- [Exercise goal]: Can you lay out the lines of the data below as a Markdown table with the columns Line No. and Content, skipping blank lines and leaving the pictures out?

** BEGIN Records for the exercise **

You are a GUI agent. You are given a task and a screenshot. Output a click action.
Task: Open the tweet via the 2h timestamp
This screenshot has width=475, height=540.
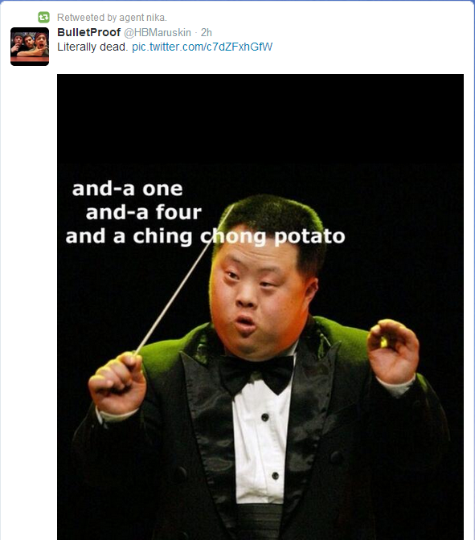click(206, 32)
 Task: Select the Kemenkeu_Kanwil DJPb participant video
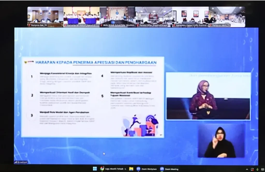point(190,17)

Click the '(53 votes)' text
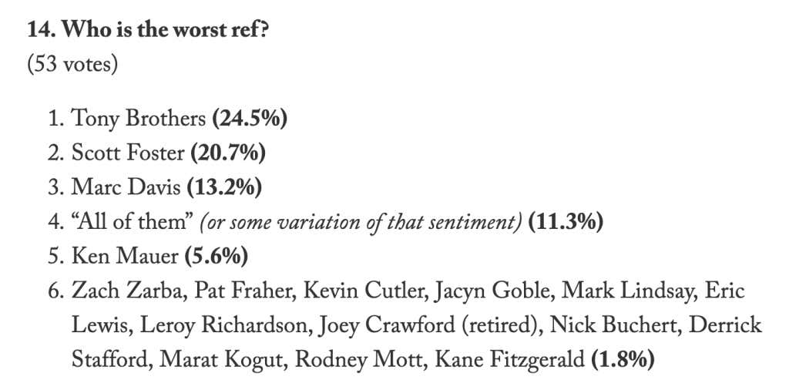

** END Records for the exercise **

- [Task output]:
| Line No. | Content |
|---|---|
| 1 | You are a GUI agent. You are given a task and a screenshot. Output a click action. |
| 2 | Task: Open the tweet via the 2h timestamp |
| 3 | This screenshot has width=475, height=540. |
| 4 | click(206, 32) |
| 5 |  Task: Select the Kemenkeu_Kanwil DJPb participant video |
| 6 | point(190,17) |
| 7 | Click the '(53 votes)' text |